Conferenza stampa questa mattina a Napoli, nella sede cittadina di Fratelli d’Italia, alla presenza del presidente del coordinamento Grande Città Napoli di FdI Marco Nonno, per lanciare le iniziative del partito guidato da Giorgia Meloni a sostegno del Sì al referendum confermativo sulla riforma della Giustizia del 22 e 23 marzo.
Tra gli appuntamenti principali, quello del 27 febbraio alla Stazione Marittima di Napoli, che vedrà la partecipazione dei massimi esponenti del partito campano e le conclusioni affidate ad Alessandro Sallusti, portavoce del Comitato “Sì Riforma”, e quello del 5 marzo mattina a Castel Capuano, evento in corso di definizione, con la presenza del ministro Carlo Nordio.
«Mi sono messo a disposizione del partito nella qualità di segretario della Commissione Giustizia del Senato – ha sottolineato il senatore Sergio Rastrelli – perché purtroppo, soprattutto nel mese che ci attende da qui al 22 marzo, registreremo un ulteriore scadimento del dibattito politico. Abbiamo già assistito alle intemperanze del procuratore della Repubblica di Napoli, che si è abbandonato a considerazioni gravi ed assolutamente improprie per il suo ruolo. Temiamo però un decadimento ancora peggiore: rischiamo di confrontarci non più con interlocutori qualificati nel merito, ma con improbabili personaggi dello spettacolo, che invece di affrontare il tema nel merito potrebbero limitarsi a posizioni demagogiche».
«Rispetto a tutto questo – ha aggiunto Rastrelli – continueremo a opporre le ragioni fondanti di quella che considero una battaglia di civiltà giuridica. È intollerabile gridare all’attentato alla Costituzione quando questo referendum realizza i principi del giusto processo e completa il percorso avviato con la riforma dell’articolo 111 della Costituzione. È una battaglia in cui crediamo profondamente: un impegno elettorale diventato impegno di governo e una delle riforme che porteremo a termine nel corso della legislatura».

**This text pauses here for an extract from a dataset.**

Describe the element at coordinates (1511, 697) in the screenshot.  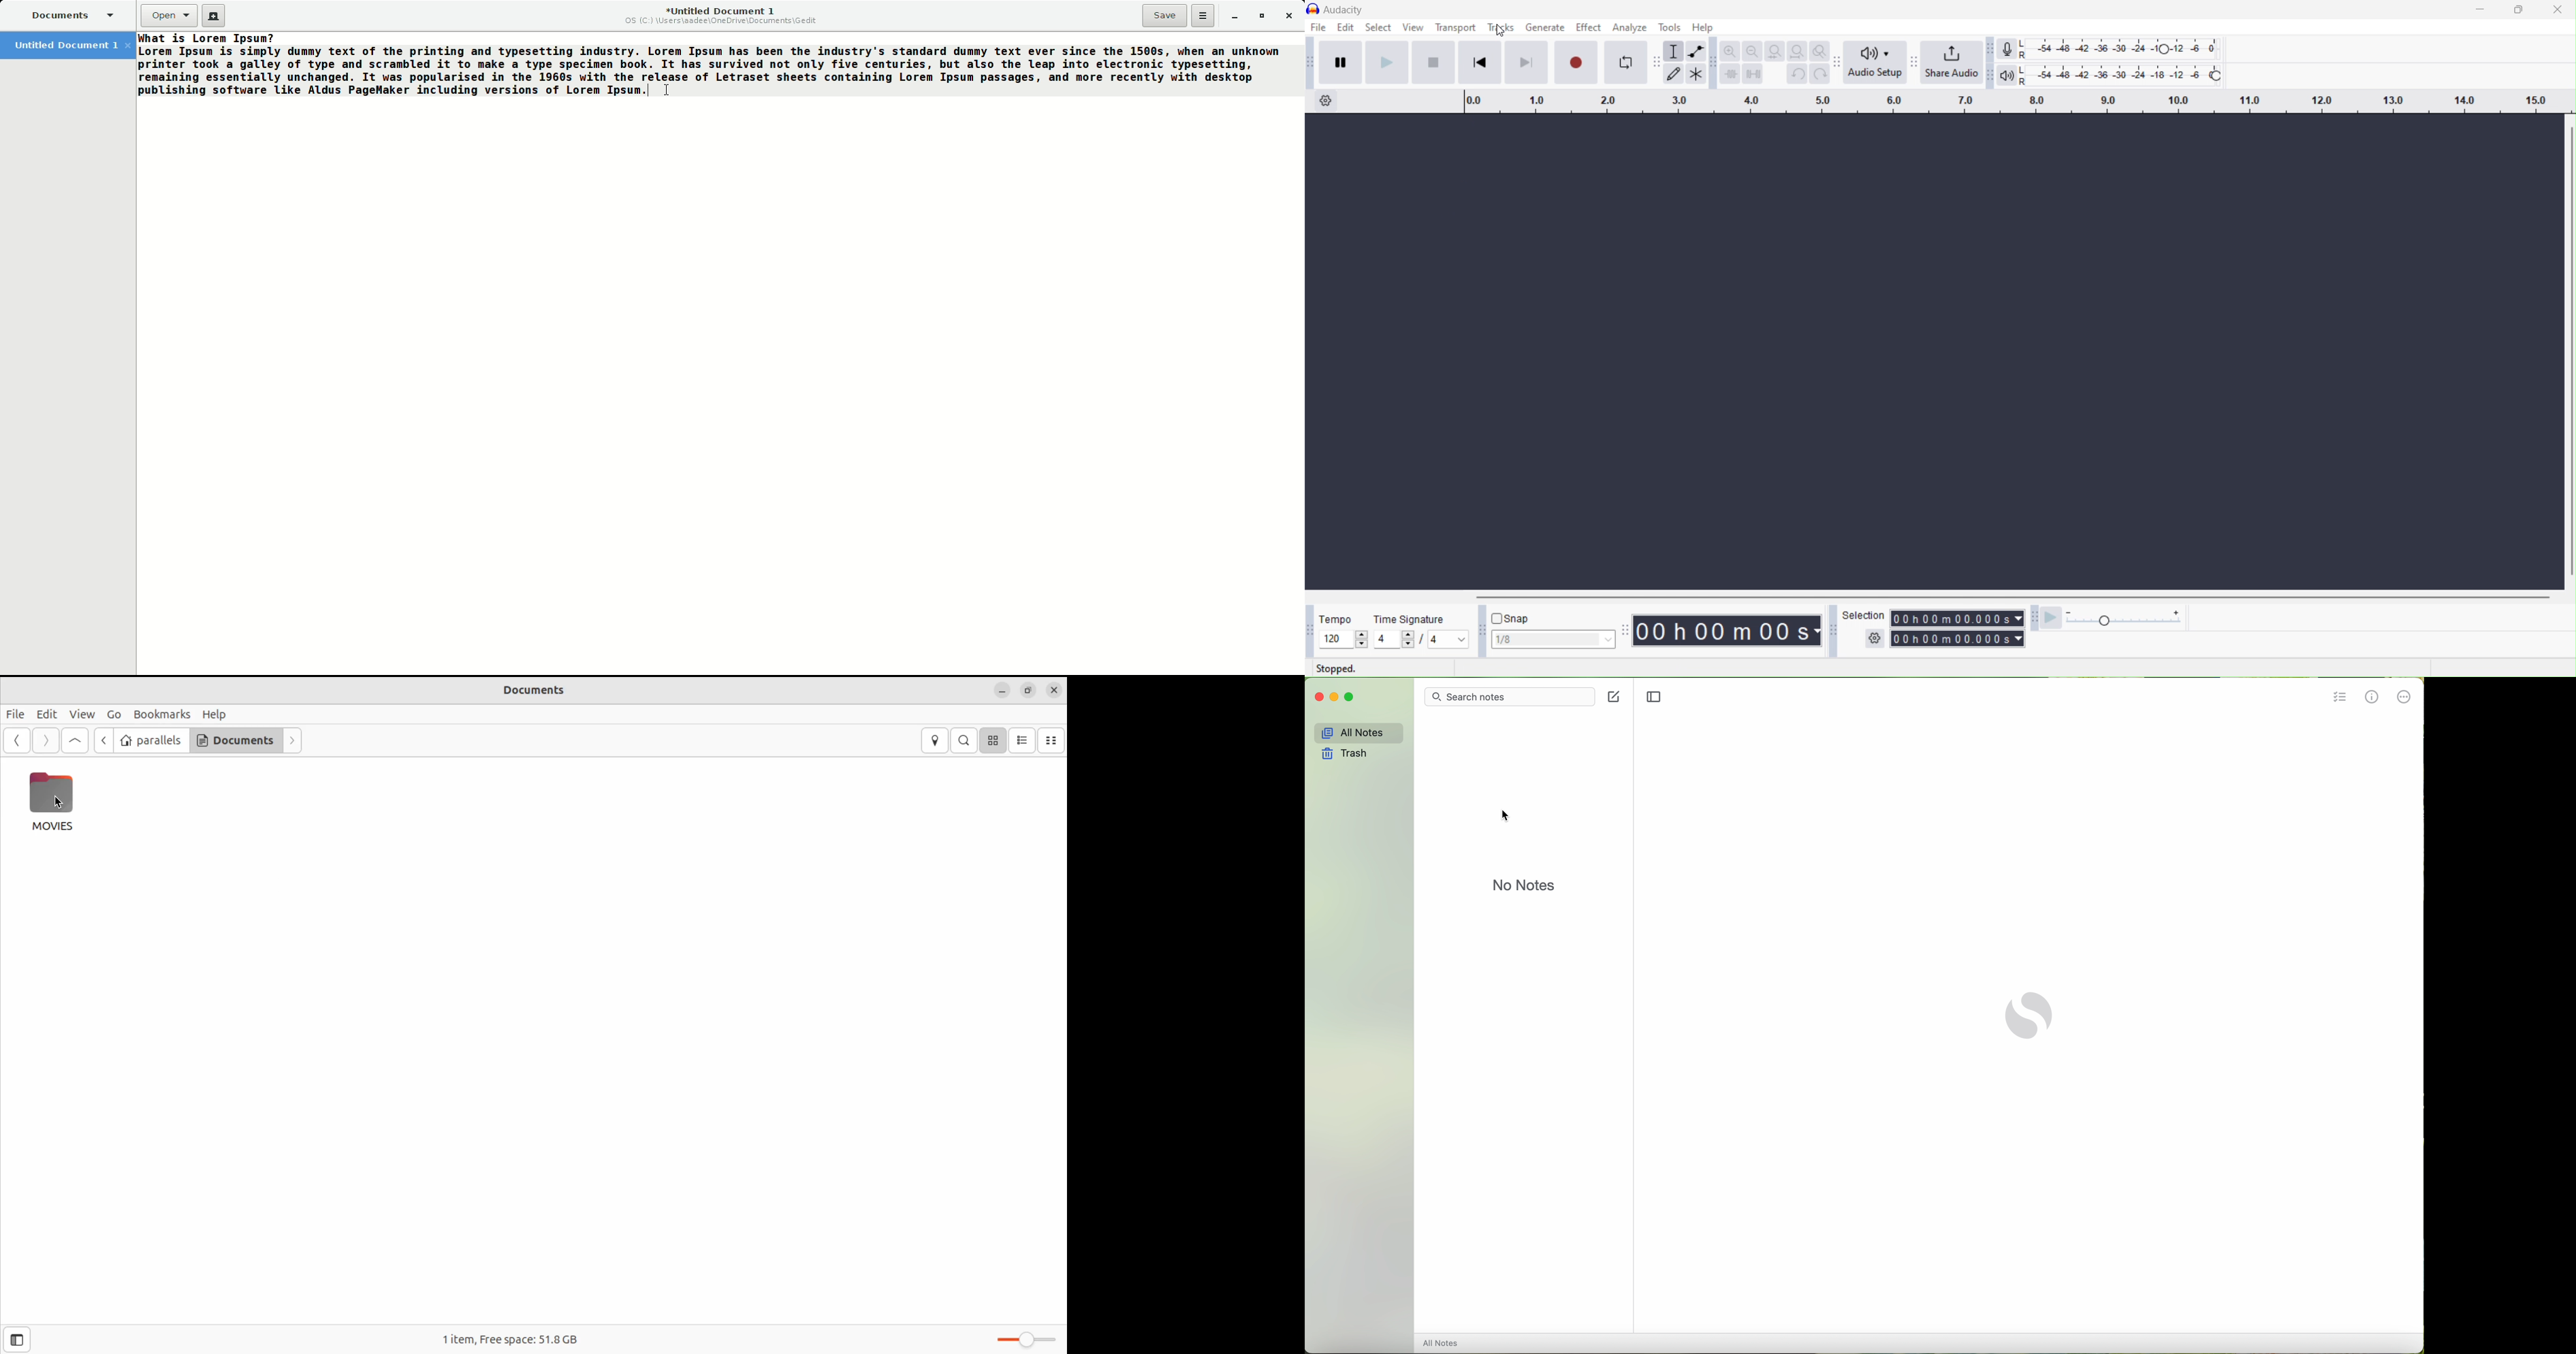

«Mobilitare i cittadini ad andare a votare il 22 e 23 marzo è tra i nostri obiettivi principali – ha affermato il portavoce della campagna referendaria di FdI a Napoli, Ernesto Caccavale – non a favore o contro qualcuno, ma per portare a compimento una riforma che difende i diritti dei cittadini. Se andranno a votare Sì, lo faranno per se stessi. Non è un caso che questa riforma si inserisca nel solco tracciato da figure come Giuliano Vassalli, Marco Pannella e Giovanni Falcone, che sosteneva la separazione delle carriere. Uomini di diverse culture politiche e magistrati oggi schierati per il Sì, alcuni dei quali in modo più riservato, probabilmente per una certa prudenza. Anche su questo andrebbe aperta una riflessione».
«Il partito napoletano – ha sottolineato il vicepresidente del coordinamento Grande Città Napoli FdI, Luigi Rispoli – è mobilitato per informare i cittadini nel merito della riforma. Il referendum non è un voto contro Giorgia Meloni né contro la magistratura, ma un voto per una giustizia più equa: per sottrarre la magistratura al gioco delle correnti, garantire un processo nel quale il giudice sia effettivamente terzo e distinto da chi rappresenta l’accusa e per avere finalmente un CSM rappresentativo della categoria e non delle correnti».
In definizione, intanto, i dettagli dei prossimi appuntamenti della campagna referendaria di Fratelli d’Italia nelle municipalità di Napoli: il 26 febbraio a Barra; il 5 marzo a San Giovanni a Teduccio; il 6 marzo nella Municipalità 10; il 7 marzo nella Municipalità 9; l’11 marzo nella Municipalità 2; il 14 marzo nella Municipalità 5.